What are the functions of bile
Functions of bile:
Cholesterol homeostasis: secretion/excretion to fine tune serum concentration
Absorption/digestion: bile salts solubilise fats and VitA/D/E/K (lipid-soluble vitamins)
Toxin excretion: endogenous/exogenous
What is in bile
cholesterol
bile salts
bilirubin and drug metabolites (for excretion in faeces)

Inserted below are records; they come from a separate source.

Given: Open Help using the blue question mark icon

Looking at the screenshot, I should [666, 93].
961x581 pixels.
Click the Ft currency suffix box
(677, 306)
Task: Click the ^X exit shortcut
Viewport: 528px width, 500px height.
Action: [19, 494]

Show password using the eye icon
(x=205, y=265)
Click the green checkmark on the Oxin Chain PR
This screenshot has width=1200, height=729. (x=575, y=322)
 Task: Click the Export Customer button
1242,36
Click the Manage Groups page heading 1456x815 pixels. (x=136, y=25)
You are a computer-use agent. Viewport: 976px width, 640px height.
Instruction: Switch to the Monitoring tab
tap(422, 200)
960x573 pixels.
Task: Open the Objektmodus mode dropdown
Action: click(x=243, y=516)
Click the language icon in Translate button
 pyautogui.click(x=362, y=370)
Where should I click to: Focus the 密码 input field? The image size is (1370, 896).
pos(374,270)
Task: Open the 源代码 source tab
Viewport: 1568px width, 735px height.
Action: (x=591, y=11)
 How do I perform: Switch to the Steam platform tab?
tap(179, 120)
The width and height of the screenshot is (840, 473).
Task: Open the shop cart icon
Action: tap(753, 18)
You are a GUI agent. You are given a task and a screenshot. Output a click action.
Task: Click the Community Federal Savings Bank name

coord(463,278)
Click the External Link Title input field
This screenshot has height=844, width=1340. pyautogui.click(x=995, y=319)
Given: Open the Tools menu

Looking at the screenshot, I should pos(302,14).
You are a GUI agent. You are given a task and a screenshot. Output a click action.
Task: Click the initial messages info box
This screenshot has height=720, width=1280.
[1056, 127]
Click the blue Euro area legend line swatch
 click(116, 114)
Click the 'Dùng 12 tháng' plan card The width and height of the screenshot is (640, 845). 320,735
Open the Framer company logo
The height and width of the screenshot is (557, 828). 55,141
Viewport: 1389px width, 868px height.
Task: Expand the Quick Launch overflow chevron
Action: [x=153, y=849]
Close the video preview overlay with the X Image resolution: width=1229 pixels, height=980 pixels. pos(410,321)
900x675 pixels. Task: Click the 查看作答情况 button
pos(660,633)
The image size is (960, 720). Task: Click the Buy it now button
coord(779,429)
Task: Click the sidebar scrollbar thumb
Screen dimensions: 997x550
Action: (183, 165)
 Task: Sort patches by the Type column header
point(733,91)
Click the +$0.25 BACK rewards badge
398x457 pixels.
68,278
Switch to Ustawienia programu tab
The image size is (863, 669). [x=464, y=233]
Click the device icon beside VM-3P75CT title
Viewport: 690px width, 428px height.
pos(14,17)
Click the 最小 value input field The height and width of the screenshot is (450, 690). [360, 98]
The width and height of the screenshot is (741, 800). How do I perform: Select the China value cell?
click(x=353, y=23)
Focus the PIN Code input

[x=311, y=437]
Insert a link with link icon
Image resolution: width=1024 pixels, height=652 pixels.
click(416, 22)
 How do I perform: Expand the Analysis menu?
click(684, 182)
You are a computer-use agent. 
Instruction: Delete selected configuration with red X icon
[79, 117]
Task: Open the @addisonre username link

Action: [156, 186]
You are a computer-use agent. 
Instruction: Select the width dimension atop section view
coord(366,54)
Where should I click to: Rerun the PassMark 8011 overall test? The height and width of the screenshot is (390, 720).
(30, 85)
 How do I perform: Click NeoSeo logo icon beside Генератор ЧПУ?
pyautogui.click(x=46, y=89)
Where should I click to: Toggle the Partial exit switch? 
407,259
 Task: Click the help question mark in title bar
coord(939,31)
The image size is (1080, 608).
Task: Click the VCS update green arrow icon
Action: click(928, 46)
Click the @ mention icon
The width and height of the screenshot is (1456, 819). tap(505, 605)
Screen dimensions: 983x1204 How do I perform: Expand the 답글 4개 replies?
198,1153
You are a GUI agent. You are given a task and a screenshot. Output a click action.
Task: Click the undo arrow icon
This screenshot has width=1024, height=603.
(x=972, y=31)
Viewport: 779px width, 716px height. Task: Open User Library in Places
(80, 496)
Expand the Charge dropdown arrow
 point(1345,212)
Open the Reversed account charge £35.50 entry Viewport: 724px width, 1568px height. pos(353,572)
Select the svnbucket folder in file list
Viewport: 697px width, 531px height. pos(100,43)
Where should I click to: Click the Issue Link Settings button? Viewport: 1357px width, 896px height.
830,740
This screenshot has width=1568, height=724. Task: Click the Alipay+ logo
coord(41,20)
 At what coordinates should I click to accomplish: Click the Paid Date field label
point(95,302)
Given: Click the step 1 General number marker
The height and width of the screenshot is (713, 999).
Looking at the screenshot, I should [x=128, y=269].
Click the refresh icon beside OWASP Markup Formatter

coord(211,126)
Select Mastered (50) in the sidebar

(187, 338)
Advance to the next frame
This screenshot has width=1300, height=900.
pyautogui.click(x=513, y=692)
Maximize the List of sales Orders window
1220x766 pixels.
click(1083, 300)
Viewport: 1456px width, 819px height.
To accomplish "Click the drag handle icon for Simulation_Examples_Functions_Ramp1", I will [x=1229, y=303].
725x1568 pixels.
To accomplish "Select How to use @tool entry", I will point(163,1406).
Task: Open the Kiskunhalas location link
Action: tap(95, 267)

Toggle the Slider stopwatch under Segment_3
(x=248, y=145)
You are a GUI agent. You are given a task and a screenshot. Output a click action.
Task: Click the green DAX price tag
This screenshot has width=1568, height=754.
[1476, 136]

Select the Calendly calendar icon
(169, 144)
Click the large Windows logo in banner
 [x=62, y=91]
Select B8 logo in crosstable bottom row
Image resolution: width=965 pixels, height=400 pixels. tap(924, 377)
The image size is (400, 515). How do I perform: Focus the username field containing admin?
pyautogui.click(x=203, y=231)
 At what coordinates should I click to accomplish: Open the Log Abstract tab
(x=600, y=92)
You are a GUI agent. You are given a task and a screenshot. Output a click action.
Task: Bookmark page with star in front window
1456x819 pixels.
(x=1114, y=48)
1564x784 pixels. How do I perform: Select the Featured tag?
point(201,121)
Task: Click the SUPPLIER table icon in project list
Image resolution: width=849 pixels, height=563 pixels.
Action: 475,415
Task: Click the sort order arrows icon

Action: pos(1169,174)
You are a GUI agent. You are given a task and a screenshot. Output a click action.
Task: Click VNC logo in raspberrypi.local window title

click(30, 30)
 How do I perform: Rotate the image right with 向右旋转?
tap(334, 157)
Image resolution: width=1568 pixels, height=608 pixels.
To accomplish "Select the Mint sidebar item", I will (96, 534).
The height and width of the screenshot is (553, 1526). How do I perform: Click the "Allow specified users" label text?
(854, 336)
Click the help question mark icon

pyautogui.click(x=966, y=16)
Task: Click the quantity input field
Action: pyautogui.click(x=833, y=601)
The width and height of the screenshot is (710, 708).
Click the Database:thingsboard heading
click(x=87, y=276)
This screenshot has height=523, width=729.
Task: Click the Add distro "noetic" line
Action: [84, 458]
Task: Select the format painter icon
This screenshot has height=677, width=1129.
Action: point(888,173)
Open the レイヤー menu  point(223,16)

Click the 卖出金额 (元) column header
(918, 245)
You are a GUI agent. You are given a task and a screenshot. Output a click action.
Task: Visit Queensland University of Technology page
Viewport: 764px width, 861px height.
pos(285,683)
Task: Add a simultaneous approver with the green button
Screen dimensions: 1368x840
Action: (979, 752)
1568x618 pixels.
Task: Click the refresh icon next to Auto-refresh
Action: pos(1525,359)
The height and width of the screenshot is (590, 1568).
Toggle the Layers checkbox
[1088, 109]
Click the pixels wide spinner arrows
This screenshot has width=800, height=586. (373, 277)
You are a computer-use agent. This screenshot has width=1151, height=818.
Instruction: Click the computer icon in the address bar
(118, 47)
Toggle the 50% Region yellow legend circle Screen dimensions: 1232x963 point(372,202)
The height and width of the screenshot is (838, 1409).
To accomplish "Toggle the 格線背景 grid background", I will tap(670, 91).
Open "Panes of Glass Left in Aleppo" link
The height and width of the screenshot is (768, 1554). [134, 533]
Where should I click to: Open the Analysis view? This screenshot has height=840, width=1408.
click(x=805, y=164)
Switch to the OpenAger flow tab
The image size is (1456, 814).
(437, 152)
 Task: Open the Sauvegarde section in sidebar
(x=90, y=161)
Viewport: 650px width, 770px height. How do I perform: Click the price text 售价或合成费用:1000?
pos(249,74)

bile is an aqueous solution- so lots of water and other solutes
What are bile acids/salts
Primary bile acids secreted in liver:
Cholic acid
chenodeoxycholic acid
converted to deoxycholic and lithocholic acids respectively by gut bacteria; aq solution so also contains water and solutes, and is yellow/green due to biliverdin/bilirubin
Describe the production of bile
500ml day-1 with 60% from hepatocytes (reflect serum concentrations; secrete bile acids, lipids and organic ions) and 40% from cholangiocytes (alter pH, allow water to enter bile, reabsorb sugars/acids and secrete HCO3- and Cl-, IgA exocytosed
What does bile do
reduces surface tension of fats
helps form micelles
When is bile released
constantly being synthesised and stored in gall bladder
CCK stimulates gall bladder for a big dose
What does the gall bladder do
stores 50ml bile, acidifies by absorbing HCO3-, and concentrates by reabsorbing ions to create an osmotic gradient- removing around 80-90%of its volume
Describe the enteropathic circulation
cycling of substances between gut and liver by continuous reabsorption in the gut and hepatocyte secretion; allows for recycling of bile salts to be more efficient; some drugs are secreted to bile and faeces but enterohepatic circulation may lead to reabsorption and re-entering the portal circulation cyclically to increase their half-life
Describe how the liver may process some drugs
One way the liver processes some drugs is to excrete them via bile (to avoid them going into circulation), and eventually the faeces. However they may get reabsorbed in the small intestine and re-enter the portal circulation cyclically, significantly increasing their half-life.